How is your knee now?

Definitely glad it was done, I don’t have any pain and there is minimal swelling within the knee and without the operation my problems would only have been getting worse!
I’m avoiding running, based on the advice that it is only likely to accelerate future wear on the implant, but aside from that I can pretty much do what I want to do. Moreover, I would be confident in running linearly if I had to, the only thing that I wouldn’t be confident in is sharp changes of direction and that is probably down to a lack of practice and no requirement to do so.
The only thing that I am still conscious of on a day to day basis is going downstairs where the movement within the knee still isn’t as smooth as would be ideal.
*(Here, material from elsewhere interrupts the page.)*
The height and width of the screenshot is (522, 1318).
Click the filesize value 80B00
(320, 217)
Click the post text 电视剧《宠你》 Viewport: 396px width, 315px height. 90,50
Having said that I’m still noticing improvements in that regard, along with comfort at extreme range of movements – sitting on heels for example.
I’m sure I could have been in my current position with my knee sooner, given more time in the day, and in terms of others having the operation they need to be realistic in their expectations. They are only likely to get the recovery timelines you see in professional athletes if you are able to have a full time focus on rehab and that is pretty unlikely for the majority.
In addition, my recovery after the first six months or so has also been more about the compensations you create elsewhere in your body than the knee itself, tightness in the lower back because the knee hasn’t worked quite has smoothly as the other side for a long time, changes to the way you walk etc. That inevitably takes time to correct and I’d encourage others to work hard on putting equal amounts of weight through both feet as well as working on hip and ankle mobility even before having the operation.
One final point is that I have done quite a bit of leg strength recovery on a watt bike, which has been great in the sense that you can monitor output on each leg, and I’m aware that you encourage the use of cycling as part of the rehab. The one thing that I noticed with cycling was the tension that I built up in my IT band. For the first year after my operation I didn’t actually try to reduce any stiffness that directly linked to the knee, on the basis that my body was generating a certain amount of stiffness to protect the knee whilst it recovered. However, the stiffness in my IT band is now the main thing that is preventing my knee from working as smoothly as I would ultimately like, when walking downstairs etc as noted above. I’m not sure if this is something that you’ve heard of/considered before but I mention it as it has probably been the hardest thing for me to balance as part of my recovery.

Is there anything you wish you had known prior to the surgery?

The only thing that I can think of is that I had a bit more swellingthan would have been ideal at the point that I started to weight bear again. I got rid of this quite quickly using a Game Ready and it would have been great to know about this at the outset so that I could have used it sooner. It’s not going to be for everybody because it’s reasonable expensive to rent and I think you typically do this on a monthly basis. Using it as late as I did I probably only got around 10 days of benefit from it.